GOAL
Locate each line in the entries below that includes the string "strip", and copy those lines out.

[Data listing]
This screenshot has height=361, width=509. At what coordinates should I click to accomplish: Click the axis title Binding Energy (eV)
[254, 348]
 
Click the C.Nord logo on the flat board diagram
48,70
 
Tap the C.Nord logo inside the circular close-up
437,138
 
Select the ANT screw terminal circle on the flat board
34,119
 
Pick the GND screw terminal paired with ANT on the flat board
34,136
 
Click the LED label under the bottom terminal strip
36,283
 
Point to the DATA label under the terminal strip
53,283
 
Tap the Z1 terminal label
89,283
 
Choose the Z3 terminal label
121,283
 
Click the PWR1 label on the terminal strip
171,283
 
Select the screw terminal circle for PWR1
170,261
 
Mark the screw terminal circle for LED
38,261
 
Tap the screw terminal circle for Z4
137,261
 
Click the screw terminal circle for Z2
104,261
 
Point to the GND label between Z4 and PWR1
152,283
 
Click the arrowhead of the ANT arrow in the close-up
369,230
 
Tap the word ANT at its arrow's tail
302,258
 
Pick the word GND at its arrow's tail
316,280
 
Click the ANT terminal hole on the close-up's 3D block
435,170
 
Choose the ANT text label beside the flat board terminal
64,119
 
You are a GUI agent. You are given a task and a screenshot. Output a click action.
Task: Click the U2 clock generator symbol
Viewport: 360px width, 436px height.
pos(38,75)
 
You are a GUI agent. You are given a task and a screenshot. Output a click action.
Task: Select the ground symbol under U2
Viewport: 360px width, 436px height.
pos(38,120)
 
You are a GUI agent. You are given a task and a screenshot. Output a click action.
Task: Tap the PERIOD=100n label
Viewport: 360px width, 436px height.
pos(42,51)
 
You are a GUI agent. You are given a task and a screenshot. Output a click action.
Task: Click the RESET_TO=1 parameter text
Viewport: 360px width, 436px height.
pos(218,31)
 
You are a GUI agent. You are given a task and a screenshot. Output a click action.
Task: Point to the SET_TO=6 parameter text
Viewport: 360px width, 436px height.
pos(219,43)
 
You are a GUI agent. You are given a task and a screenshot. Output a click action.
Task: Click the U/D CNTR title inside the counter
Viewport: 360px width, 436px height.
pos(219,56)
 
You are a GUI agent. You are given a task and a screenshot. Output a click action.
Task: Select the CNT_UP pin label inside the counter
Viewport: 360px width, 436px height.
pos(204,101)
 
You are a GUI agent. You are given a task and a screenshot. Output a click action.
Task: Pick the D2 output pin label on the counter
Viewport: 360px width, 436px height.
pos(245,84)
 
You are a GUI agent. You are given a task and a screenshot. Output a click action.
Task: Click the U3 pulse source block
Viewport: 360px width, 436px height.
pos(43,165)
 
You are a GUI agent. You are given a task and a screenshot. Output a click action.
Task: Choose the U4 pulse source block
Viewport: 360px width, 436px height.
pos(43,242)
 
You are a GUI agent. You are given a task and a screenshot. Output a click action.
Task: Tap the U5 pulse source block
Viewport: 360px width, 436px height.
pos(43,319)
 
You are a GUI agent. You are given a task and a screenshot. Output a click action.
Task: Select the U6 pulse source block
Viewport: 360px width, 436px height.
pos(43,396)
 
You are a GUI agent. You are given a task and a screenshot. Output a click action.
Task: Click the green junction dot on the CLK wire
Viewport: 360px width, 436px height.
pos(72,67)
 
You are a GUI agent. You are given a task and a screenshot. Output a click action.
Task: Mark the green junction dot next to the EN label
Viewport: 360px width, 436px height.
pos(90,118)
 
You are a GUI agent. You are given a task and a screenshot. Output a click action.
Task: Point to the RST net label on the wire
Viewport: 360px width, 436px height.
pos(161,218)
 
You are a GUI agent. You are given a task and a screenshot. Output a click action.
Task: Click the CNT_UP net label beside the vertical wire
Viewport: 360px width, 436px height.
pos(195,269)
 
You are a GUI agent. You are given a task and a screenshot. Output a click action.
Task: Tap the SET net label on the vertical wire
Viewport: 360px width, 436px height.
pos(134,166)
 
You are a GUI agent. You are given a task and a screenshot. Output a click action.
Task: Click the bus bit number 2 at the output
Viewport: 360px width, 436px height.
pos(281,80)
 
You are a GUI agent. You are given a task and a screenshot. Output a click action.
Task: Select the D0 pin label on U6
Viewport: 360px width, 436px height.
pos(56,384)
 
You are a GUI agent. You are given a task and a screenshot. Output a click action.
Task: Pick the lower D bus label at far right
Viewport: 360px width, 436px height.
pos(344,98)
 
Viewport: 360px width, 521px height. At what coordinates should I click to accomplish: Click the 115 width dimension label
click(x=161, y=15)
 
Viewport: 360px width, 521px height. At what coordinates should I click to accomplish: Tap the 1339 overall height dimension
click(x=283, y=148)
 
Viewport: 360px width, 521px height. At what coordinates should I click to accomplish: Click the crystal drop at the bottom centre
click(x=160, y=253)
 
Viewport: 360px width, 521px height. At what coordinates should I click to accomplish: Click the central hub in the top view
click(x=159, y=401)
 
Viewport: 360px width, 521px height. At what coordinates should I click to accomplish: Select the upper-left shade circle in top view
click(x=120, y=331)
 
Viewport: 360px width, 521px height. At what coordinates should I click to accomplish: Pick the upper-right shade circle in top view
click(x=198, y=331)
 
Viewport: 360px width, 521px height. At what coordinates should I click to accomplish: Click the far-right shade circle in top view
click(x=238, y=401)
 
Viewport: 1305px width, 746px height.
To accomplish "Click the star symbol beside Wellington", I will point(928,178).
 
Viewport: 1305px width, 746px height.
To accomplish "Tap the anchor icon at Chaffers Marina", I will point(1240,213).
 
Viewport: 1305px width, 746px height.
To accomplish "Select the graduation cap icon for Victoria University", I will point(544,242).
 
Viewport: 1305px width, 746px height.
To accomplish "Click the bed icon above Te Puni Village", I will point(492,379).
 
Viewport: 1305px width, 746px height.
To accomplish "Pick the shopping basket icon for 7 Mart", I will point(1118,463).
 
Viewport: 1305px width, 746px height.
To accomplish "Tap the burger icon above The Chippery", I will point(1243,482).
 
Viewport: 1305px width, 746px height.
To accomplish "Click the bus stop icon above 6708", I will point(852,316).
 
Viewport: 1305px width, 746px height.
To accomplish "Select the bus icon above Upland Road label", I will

RESPONSE TO THIS TASK
Click the LED label under the bottom terminal strip
Point to the DATA label under the terminal strip
Click the PWR1 label on the terminal strip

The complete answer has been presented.